*PROBLEM REQUIREMENTS*
The expected reply is all of the data, returned exactly.

★ ★ ★ ★

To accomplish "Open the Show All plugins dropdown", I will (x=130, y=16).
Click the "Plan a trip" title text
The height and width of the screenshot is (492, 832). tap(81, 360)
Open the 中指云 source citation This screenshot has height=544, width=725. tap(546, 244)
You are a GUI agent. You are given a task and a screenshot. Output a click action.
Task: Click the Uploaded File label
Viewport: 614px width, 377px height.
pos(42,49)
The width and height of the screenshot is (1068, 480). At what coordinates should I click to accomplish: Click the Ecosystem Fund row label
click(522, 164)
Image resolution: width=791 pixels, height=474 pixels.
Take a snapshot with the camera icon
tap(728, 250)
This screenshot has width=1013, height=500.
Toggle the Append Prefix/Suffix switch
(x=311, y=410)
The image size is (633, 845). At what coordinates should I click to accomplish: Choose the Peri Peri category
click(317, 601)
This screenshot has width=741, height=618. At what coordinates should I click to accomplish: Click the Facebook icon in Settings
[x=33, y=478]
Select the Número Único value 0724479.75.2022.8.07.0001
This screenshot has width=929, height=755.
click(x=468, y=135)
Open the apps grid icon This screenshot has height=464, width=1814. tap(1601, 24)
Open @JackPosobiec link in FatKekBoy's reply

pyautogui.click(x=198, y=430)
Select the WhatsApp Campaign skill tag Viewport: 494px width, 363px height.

★ ★ ★ ★

*ANSWER SPACE*
To accomplish "Open the Show All plugins dropdown", I will (x=130, y=16).
Click the "Plan a trip" title text
The height and width of the screenshot is (492, 832). tap(81, 360)
Open the 中指云 source citation This screenshot has height=544, width=725. tap(546, 244)
You are a GUI agent. You are given a task and a screenshot. Output a click action.
Task: Click the Uploaded File label
Viewport: 614px width, 377px height.
pos(42,49)
The width and height of the screenshot is (1068, 480). At what coordinates should I click to accomplish: Click the Ecosystem Fund row label
click(522, 164)
Image resolution: width=791 pixels, height=474 pixels.
Take a snapshot with the camera icon
tap(728, 250)
This screenshot has width=1013, height=500.
Toggle the Append Prefix/Suffix switch
(x=311, y=410)
The image size is (633, 845). At what coordinates should I click to accomplish: Choose the Peri Peri category
click(317, 601)
This screenshot has width=741, height=618. At what coordinates should I click to accomplish: Click the Facebook icon in Settings
[x=33, y=478]
Select the Número Único value 0724479.75.2022.8.07.0001
This screenshot has width=929, height=755.
click(x=468, y=135)
Open the apps grid icon This screenshot has height=464, width=1814. tap(1601, 24)
Open @JackPosobiec link in FatKekBoy's reply

pyautogui.click(x=198, y=430)
Select the WhatsApp Campaign skill tag Viewport: 494px width, 363px height.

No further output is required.